In the figure: compacting the plate 1; a connecting column 101; a beveled upper edge 102; a spring housing post 103; a limit pin 104; a cushion block 105; a boss base 2; a fastening screw 201; a telescopic column 202; a sliding cylinder 203; a smooth cylindrical groove 204; a rake lever 205; a long swivel base 206; a main column 3; a door-shaped plate 301; a rib 302; a weight 303; a hand-threaded screw 304; a circular orifice plate 305; a hexagonal screw head 306; a bottom ribbon board 307; a fixed seat 4; a rubber pad 401; a hydraulic cylinder I402; a hinge seat 403; a hinged flange 404; a connection plate 405; a hydraulic cylinder II 406; a lower extension plate 407; a forward and backward moving seat 5; a lifting column 501; raising the bump 502; a rear connecting bar 503; a round guide rod 504; a spacing pin 505; a cylinder frame 506; and a hydraulic cylinder III 507.
Detailed Description
In the description of the present invention, it is to be understood that the terms "center", "longitudinal", "lateral", "up", "down", "front", "back", "left", "right", "vertical", "horizontal", "top", "bottom", "inner", "outer", and the like, indicate orientations or positional relationships based on those shown in the drawings, and are used only for convenience in describing the present invention and for simplicity in description, and do not indicate or imply that the referenced devices or elements must have a particular orientation, be constructed and operated in a particular orientation, and thus, are not to be construed as limiting the present invention. Furthermore, the terms "first", "second", etc. are used for descriptive purposes only and are not to be construed as indicating or implying relative importance or implicitly indicating the number of technical features indicated. Thus, a feature defined as "first," "second," etc. may explicitly or implicitly include one or more of that feature.

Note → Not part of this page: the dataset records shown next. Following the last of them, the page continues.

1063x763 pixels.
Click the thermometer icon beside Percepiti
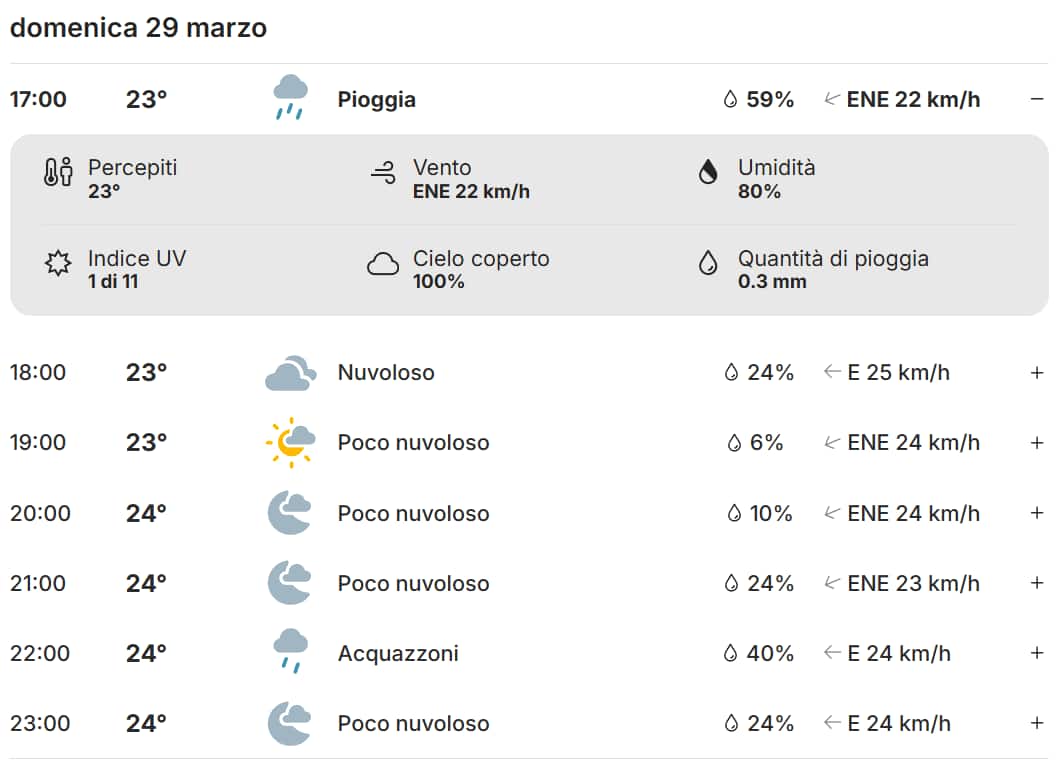pos(58,174)
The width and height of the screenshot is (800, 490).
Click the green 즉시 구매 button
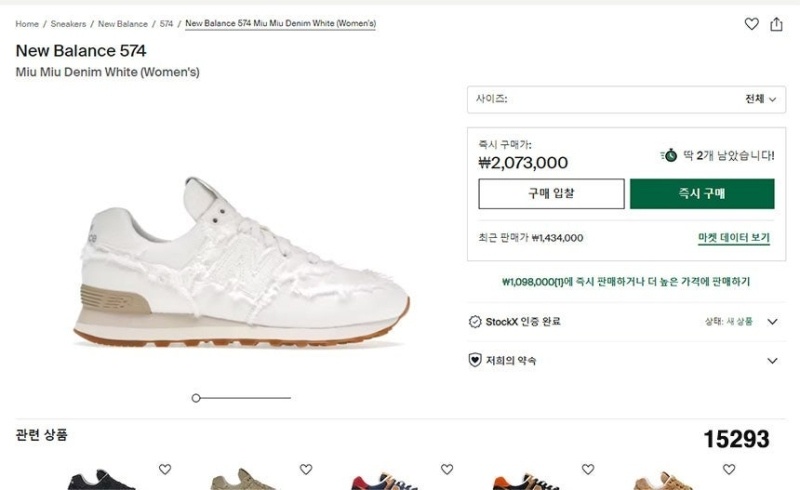coord(701,194)
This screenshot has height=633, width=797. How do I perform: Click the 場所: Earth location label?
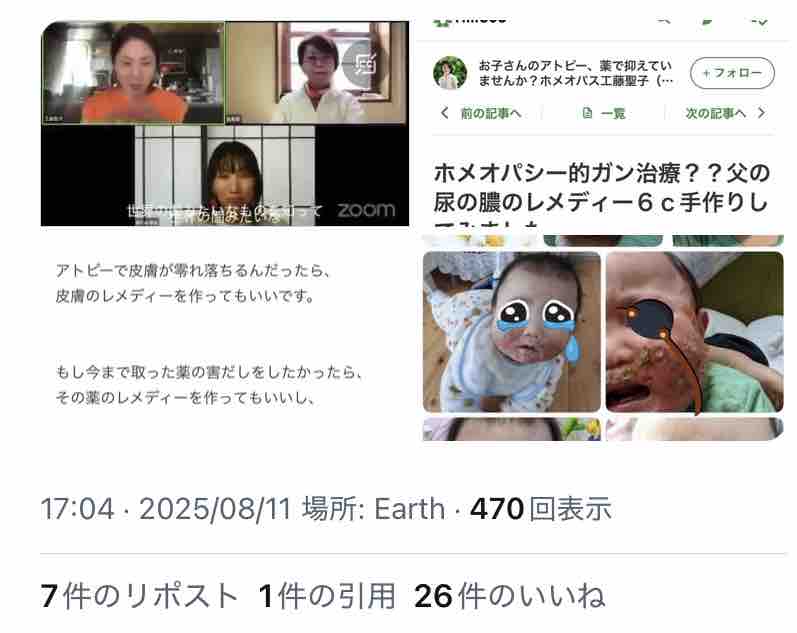click(374, 509)
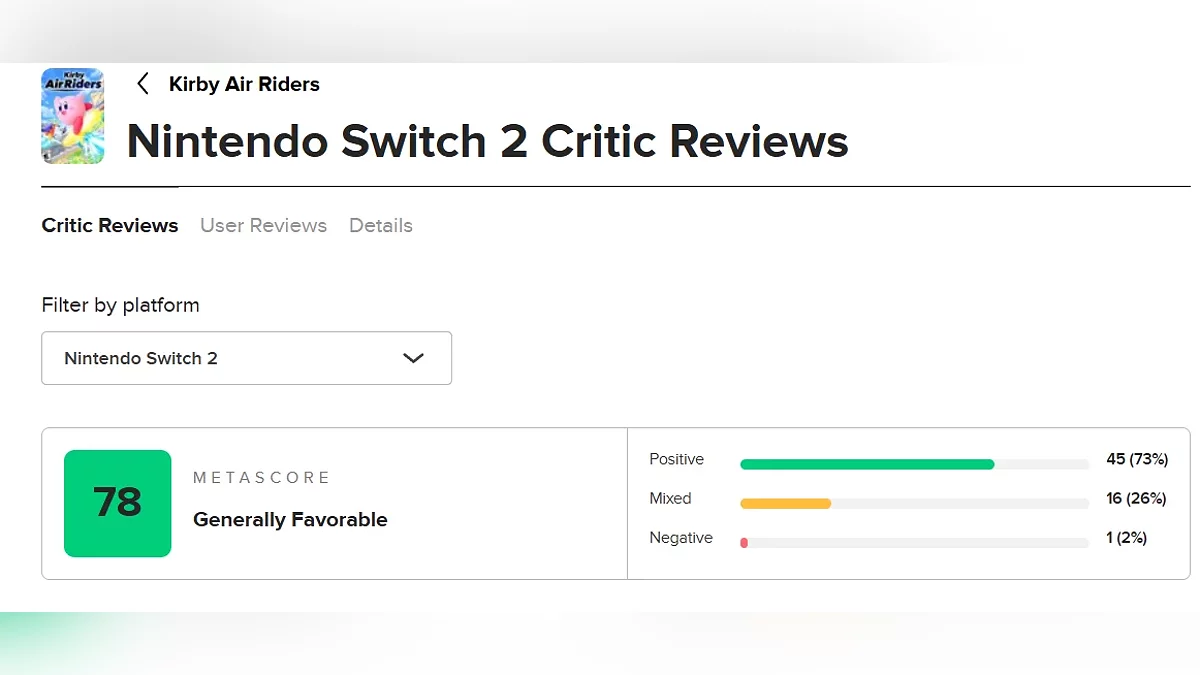Go back via the Kirby Air Riders link
The width and height of the screenshot is (1200, 675).
tap(244, 84)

In the description of the present invention, "a plurality" means two or more unless otherwise specified.
The first embodiment is as follows:
the present invention is described below with reference to fig. 1 to 9, and the present invention relates to a tamping device, and more specifically to a special tamping device for a slope, which includes a tamping plate 1, a spring sleeve column 103, a limit pin 104, a cushion block 105, a main column 3, and a bottom strip plate 307.
The upside central point of ramming board 1 puts fixedly connected with cushion 105, ramming board 1 upside about the equal fixedly connected with spring sleeve post 103 in both ends, the bottom bar board 307 is sliding connection on two spring sleeve posts 103 on vertical direction, all has cup jointed compression spring on two spring sleeve posts 103, two compression springs all are located between ramming board 1 and the bottom bar board 307, the equal fixedly connected with spacer pin 104 in upper end of two spring sleeve posts 103, two spacer pins 104 all are located the upside of bottom bar board 307. The main body column 3 moves downwards to drive the tamping plate 1 to contact with the ground, after the tamping plate 1 contacts with the ground, the main body column 3 continues to move downwards, at the moment, the bottom strip plate 307 presses the compression springs on the two spring sleeve columns 103, the compression springs play a role in shock absorption, after the bottom strip plate 307 contacts with the cushion block 105, the force is transmitted to the tamping plate 1, and the tamping plate 1 transmits the force to the ground to tamp the ground. When the compaction is carried out, the effect of shock absorption is achieved, and damage to machinery is reduced.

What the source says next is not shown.